Pada musim 2004/05 dan 2005/06, Cannavaro merupakan salah satu pilar lini belakang Juve dalam meraih scudetto. Namun dua gelar tersebut dicabut Federasi Sepak Bola Italia (FIGC) terkait dengan kasus calciopoli. Satu gelar diberikan ke Internazionale Milan, dan satunya lagi tak bertuan. Tak hanya kehilangan dua gelar juara, Si Nyonya Tua juga harus terdegradasi ke Seri B.
Namun pada musim ini Juve sukses membuktikan diri sebagai yang terbaik di Italia. Mereka sukses merengkuh scudetto dengan rekor tak terkalahkan. Juve sukses meraup 84 angka hasil dari kali 23 menang dan 15 imbang.
Selain rekor tak terkalahkan, Juve juga menjadi tim yang paling jarang kebobolan.

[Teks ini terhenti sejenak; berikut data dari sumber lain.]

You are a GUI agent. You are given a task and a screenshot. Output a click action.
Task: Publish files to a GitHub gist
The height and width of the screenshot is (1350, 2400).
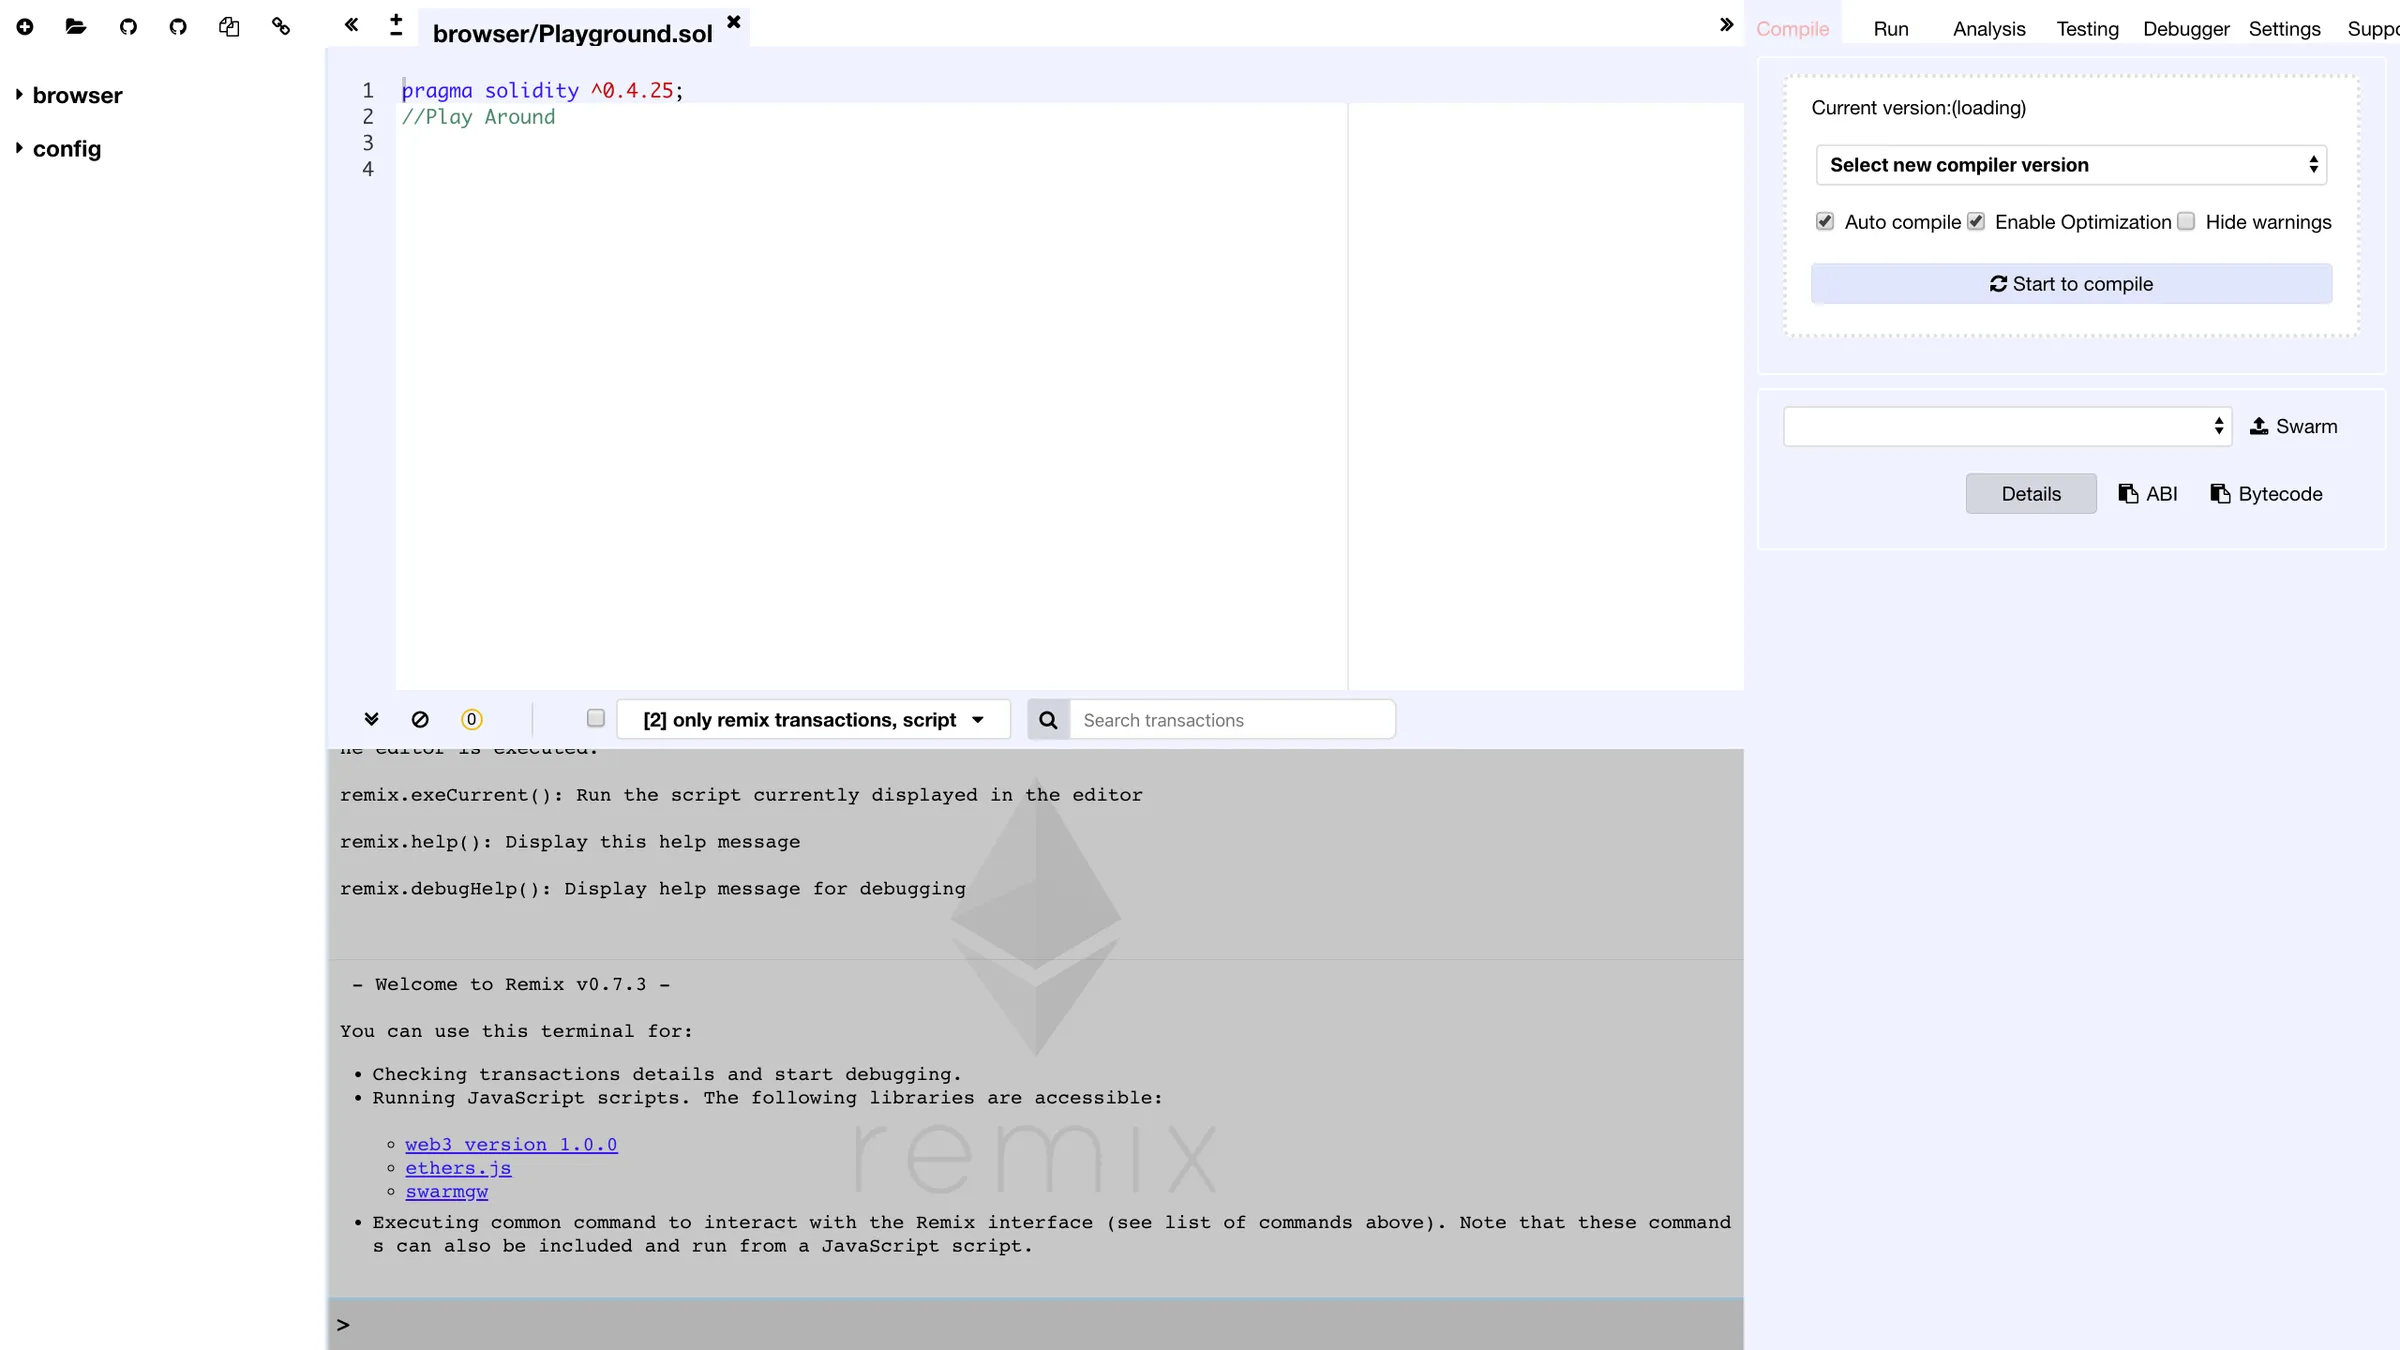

Tim arahan Antonio Conte itu hanya kebobolan 20 gol. Jumlah itu juga menjadi yang paling sedikit di antara tim-tim dari liga besar Eropa lainnya.
»Juve pantas meraih scudetto musim ini. Mereka menjalani musim yang fantastis,” ujar mantan kapten timnas Italia ini. »Saya ingin memberi sanjungan ke Conte. Saya senang dengan prestasi mantan klub. Saya tahu bagaimana rasanya menang setelah memberikan banyak pengorbanan.”